SPARK3 基于YARN的EXECUTOR的动态申请详解

最新推荐文章于 2024-04-30 15:03:06 发布

gezooo

最新推荐文章于 2024-04-30 15:03:06 发布

阅读量790

点赞数

文章标签： hadoop big data hdfs spark

本文链接：https://blog.csdn.net/gezooo/article/details/125129513

版权

最近工作中遇到RM（ResourceManager）性能慢的问题，研究了一下RM的资源分配流程，因为内部流程还是比较复杂的，为了以后方便查阅，记录一下。在研究YARN容器的生命周期的过程中，从Applicaiton的提交，到最后的完成，整个流程中容器的分配和删除主要是ApplicaitonMaster发起的，由RM内部的Scheduler来管理分配。
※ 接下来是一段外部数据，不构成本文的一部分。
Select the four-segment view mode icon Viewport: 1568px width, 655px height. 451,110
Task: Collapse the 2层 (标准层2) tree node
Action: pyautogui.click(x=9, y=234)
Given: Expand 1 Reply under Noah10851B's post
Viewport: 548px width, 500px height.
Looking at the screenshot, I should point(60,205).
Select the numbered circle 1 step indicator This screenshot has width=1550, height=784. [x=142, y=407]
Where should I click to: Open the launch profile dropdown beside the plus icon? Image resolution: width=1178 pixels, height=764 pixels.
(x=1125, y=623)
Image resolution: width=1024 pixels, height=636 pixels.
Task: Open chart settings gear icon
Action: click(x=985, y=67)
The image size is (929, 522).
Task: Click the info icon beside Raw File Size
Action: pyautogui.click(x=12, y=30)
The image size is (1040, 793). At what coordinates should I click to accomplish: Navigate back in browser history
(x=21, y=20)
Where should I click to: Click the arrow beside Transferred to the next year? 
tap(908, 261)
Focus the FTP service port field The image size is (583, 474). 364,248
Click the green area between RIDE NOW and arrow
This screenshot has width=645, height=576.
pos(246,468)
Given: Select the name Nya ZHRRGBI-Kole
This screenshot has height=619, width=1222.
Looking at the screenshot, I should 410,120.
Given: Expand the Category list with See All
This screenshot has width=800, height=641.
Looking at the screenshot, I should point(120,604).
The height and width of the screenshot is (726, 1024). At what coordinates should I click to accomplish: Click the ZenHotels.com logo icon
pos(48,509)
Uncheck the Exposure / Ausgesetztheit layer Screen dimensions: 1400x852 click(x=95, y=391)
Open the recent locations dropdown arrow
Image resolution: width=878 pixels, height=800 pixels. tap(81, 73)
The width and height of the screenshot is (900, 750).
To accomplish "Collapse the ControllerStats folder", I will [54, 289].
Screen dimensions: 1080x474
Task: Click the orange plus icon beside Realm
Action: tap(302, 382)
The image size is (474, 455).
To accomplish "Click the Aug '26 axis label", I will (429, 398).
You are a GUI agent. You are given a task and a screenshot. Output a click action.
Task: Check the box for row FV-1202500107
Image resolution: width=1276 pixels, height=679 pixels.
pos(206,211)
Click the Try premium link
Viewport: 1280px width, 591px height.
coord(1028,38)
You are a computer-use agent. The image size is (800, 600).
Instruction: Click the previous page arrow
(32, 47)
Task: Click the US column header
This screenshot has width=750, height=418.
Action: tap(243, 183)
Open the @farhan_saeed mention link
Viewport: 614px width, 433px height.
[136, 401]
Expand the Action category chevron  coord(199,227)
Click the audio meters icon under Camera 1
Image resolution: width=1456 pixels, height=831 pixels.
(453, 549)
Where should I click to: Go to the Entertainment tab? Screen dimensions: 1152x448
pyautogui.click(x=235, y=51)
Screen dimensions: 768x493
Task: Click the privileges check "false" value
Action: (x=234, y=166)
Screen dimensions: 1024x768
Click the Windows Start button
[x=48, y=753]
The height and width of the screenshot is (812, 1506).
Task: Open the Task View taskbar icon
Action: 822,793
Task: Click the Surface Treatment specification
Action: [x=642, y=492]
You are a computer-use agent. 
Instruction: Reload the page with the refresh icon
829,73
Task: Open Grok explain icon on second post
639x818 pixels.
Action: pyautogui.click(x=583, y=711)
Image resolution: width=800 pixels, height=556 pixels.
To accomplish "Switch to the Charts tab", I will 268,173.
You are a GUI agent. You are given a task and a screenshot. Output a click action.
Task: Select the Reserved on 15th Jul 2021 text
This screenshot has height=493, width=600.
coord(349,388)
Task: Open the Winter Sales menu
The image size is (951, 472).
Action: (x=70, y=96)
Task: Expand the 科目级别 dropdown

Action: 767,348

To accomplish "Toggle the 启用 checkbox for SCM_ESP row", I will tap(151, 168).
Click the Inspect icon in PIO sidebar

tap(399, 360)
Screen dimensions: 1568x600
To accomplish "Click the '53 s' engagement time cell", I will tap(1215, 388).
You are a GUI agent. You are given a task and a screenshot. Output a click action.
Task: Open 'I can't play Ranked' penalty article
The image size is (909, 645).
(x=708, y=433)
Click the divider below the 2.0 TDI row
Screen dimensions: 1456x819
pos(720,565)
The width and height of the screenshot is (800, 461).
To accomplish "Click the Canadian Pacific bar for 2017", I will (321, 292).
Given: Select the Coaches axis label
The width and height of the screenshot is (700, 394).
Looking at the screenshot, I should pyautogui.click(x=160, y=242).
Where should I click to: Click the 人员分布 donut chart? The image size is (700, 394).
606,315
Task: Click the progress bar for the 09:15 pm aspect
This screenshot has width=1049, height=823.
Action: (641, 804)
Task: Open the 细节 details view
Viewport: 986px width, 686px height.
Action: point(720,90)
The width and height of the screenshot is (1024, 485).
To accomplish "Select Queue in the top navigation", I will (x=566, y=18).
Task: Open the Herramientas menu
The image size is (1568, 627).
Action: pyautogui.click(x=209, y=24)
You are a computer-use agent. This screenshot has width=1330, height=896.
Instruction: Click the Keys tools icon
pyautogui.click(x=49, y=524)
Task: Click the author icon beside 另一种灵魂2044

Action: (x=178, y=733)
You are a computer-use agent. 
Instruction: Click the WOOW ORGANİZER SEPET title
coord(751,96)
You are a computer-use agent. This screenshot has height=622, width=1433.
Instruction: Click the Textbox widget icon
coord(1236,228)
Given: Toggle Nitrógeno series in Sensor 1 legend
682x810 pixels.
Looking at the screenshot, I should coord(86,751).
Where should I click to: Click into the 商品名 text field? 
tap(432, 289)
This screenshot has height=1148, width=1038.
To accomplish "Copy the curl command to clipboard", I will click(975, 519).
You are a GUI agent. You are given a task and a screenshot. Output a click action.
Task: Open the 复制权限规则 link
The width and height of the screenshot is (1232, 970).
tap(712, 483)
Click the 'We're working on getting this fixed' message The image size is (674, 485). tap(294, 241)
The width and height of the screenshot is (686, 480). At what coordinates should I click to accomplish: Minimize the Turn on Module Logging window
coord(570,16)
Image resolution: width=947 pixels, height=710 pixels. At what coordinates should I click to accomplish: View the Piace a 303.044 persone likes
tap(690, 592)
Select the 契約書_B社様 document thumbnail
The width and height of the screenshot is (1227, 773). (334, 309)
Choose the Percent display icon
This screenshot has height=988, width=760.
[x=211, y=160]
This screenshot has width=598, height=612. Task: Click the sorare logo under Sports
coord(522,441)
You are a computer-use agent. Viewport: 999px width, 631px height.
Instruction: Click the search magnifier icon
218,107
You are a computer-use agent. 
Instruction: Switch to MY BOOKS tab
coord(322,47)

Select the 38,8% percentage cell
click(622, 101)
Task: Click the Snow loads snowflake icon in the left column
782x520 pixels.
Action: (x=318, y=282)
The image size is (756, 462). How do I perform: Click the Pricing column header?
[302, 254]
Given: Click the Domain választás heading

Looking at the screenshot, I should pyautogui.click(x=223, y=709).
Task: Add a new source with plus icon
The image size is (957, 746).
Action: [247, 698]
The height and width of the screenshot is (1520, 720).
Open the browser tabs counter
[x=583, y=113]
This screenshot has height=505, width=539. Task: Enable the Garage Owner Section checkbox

本篇文章还是聚焦在spark的executor的分配逻辑上，关于YARN内部container的分配流程计划单独写一篇文章记录，这里就不过多介绍，简要的说明下YARN的RM内部的一些组件，对于后面executor的分配流程的理解会有帮助。

在RM内部主要是三个对外协议，

1. ApplicationClientProtocal 是负责跟client交互，client提交application, getApplicationReport/killApplication等. 对应RM中的组件是ClientRMService, 对应默认端口是 8032

2. ResourceTracker, nodeManager用来注册，和heatBeat的协议，在RM中的组件是ResourceTrackerService, 对应默认端口是 8031

3. ApplicationMasterProtocal, applicationMaster交互的协议，分有三个方法 registerApplicationMaster/finishApplicaitonMaster/allocate，在RM中的组件是ApplicationMasterService, 对应的默认端口是 8030

我研究版本是基于spark3.1.1 以及hadoop cdh 2.6.0。

在spark3.1.1中，executor的申请我们生产上配置的是动态申请，管理executor申请的类是ExecutorAllocationManager，在SparkContext初始化的时候，就初始化好了，这个组件是在Spark的Driver端初始化的。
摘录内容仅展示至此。